Les principaux textes encadrant la formation professionnelle sont :

  • Le Code du travail, notamment ses articles L.6312-1 et suivants
  • La loi n° 2018-771 du 5 septembre 2018 pour la liberté de choisir son avenir professionnel
  • Les décrets d’application de cette loi
  • Les accords nationaux interprofessionnels (ANI) sur la formation professionnelle

Ce cadre juridique définit les obligations des entreprises en matière de formation, les droits des salariés, ainsi que les modalités de financement et de mise en œuvre des actions de formation. Il vise à garantir l’accès de tous les travailleurs à la formation tout au long de leur vie professionnelle.

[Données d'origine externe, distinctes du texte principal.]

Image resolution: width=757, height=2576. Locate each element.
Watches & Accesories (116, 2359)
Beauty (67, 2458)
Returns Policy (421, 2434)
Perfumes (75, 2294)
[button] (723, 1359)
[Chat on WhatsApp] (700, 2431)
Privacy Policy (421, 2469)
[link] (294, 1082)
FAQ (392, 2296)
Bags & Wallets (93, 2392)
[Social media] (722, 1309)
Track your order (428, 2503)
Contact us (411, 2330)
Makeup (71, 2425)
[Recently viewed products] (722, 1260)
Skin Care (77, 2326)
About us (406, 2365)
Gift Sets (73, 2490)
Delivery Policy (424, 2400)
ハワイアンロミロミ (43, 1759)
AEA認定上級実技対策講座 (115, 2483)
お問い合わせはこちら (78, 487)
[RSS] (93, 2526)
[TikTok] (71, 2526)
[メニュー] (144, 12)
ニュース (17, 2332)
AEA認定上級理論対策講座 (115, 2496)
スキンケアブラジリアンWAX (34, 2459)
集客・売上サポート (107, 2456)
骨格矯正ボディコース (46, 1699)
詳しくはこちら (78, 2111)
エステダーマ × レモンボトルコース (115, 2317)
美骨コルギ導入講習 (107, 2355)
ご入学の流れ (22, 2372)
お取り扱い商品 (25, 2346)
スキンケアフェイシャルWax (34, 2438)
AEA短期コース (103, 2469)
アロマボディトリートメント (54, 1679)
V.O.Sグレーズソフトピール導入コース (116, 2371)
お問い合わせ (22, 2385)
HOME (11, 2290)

L’obligation d’adaptation des salariés à leur poste de travail

L’une des principales obligations des employeurs en matière de formation professionnelle est d’assurer l’adaptation des salariés à leur poste de travail. Cette obligation découle de l’article L.6321-1 du Code du travail, qui stipule que l’employeur doit veiller au maintien de la capacité des salariés à occuper un emploi.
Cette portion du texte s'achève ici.